Having regard to the errors made by the judge, to which we have already referred, the applicant’s appeal must be allowed and the applicant re-sentenced. The applicant’s breaches of the CCO commenced within three weeks of the commencement of the CCO. There were then multiple breaches constituted by further offending and breaching each of the supervision, treatment, rehabilitation and work requirements of the CCO.

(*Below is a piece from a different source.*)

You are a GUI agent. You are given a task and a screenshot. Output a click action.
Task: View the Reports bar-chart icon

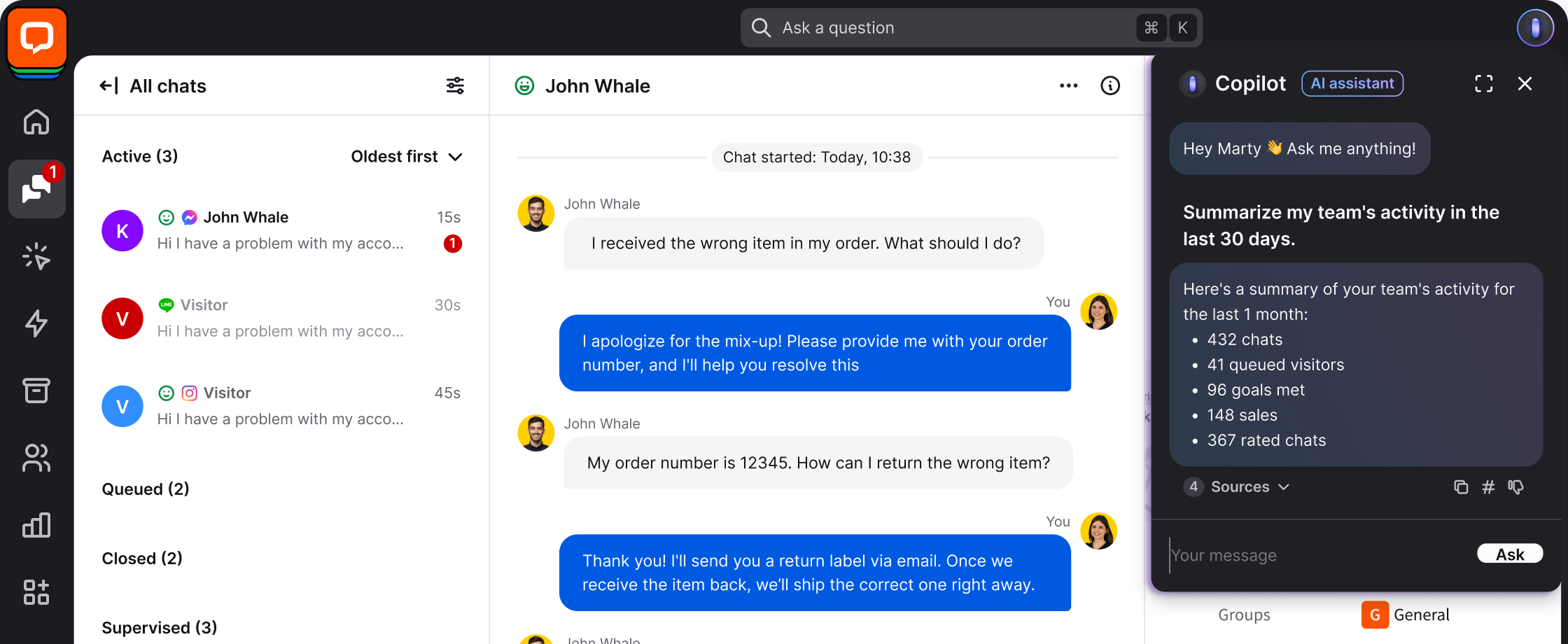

In all the circumstances, we would sentence the applicant to a term of imprisonment of 2 years and 6 months in respect of the original offending. This is the same length as the original term of imprisonment term coupled with the CCO. In our view, it would be a very unusual case where, having cancelled a CCO under s 83AS(1), a court would then impose a term of imprisonment that was longer than the period of the original combination sentence. We see no basis for taking such a course in the present case.

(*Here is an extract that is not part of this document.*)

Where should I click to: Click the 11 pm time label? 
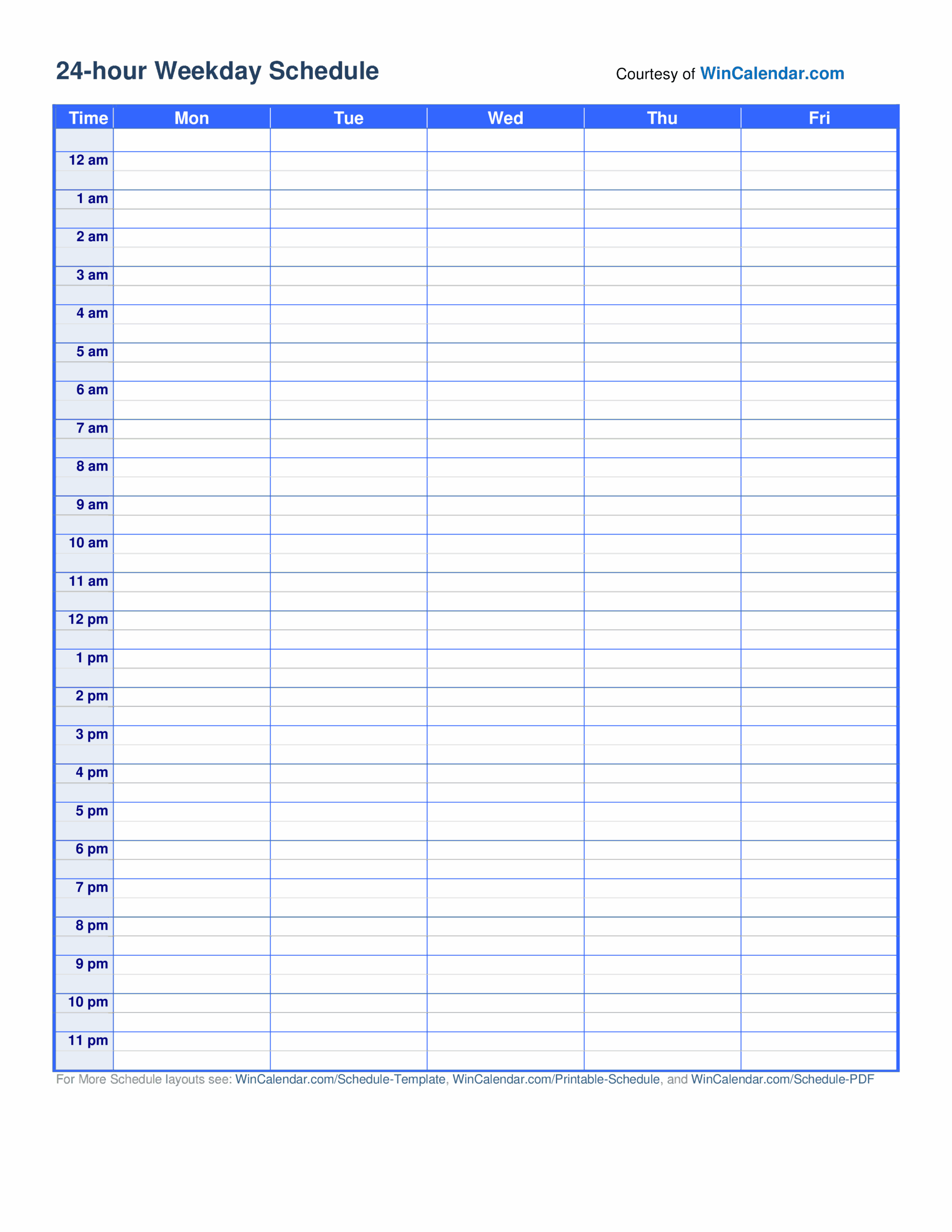(x=88, y=1040)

Section 83AS(2) requires the Court to ‘take into account the extent to which the offender has complied with the order’. In this case there was much ‘non-compliance’, and little substantial compliance. Moreover, whatever the applicant’s prospects for rehabilitation might have been when he was originally sentenced, those prospects should now be regarded as diminished by the applicant’s multiple failures to comply with the CCO, and his subsequent offending.
To the extent that the applicant submitted that a term of imprisonment now imposed should be less than 2 years and 6 months (being the total period of the initial combined 12 month term of imprisonment and 18 month CCO) because the length of a CCO is ‘likely to be longer — often, markedly longer — than the term of imprisonment which might otherwise have been imposed’,[11] that submission must be rejected in this case. While such a submission might find favour in different circumstances, the circumstances of the applicant’s original offending, and his history following his release from custody in January 2016, have led us to the conclusion that the appropriate term of imprisonment now to be imposed for the original offending is 2 years and 6 months (30 months).
[11]See Boulton v The Queen (2014) 46 VR 308, 337 [122].
For the contravention of the CCO, we would sentence the applicant to two months’ imprisonment. The applicant pleaded guilty to this offence. The maximum term of imprisonment is, as we have said, three months. While the applicant’s breaches of the CCO were a serious contravention of that order, they were not deserving of the maximum term of imprisonment. Moreover, the judge should have given credit (and we will give credit) for the applicant’s plea of guilty.
In our view, one month of the two month sentence for contravening the CCO should be served cumulatively on the 30 months’ sentence for the original offending, making a total effective sentence of 31 months. We would then fix a non-parole period of 24 months, before declaring, as pre-sentence detention, the periods the applicant spent in custody before his CCO commenced, and since his arrest on 11 August 2017. While this non-parole period might be thought to be high as a proportion of the new head sentence, we think that the applicant’s now diminished prospects of rehabilitation (evidenced by his repeated breaches of the CCO and further offending while on the CCO) require a longer than usual non-parole period.
Conclusion
The application for leave to appeal will be granted, and the appeal allowed. The sentence imposed in the County Court on 22 November 2017 will be set aside, and the applicant will be re-sentenced to a total effective sentence of 31 months’ imprisonment with a non-parole period of 24 months. Pre-sentence detention covering all of the applicant’s time in custody for the original offending, and later contravention of the CCO, will be declared.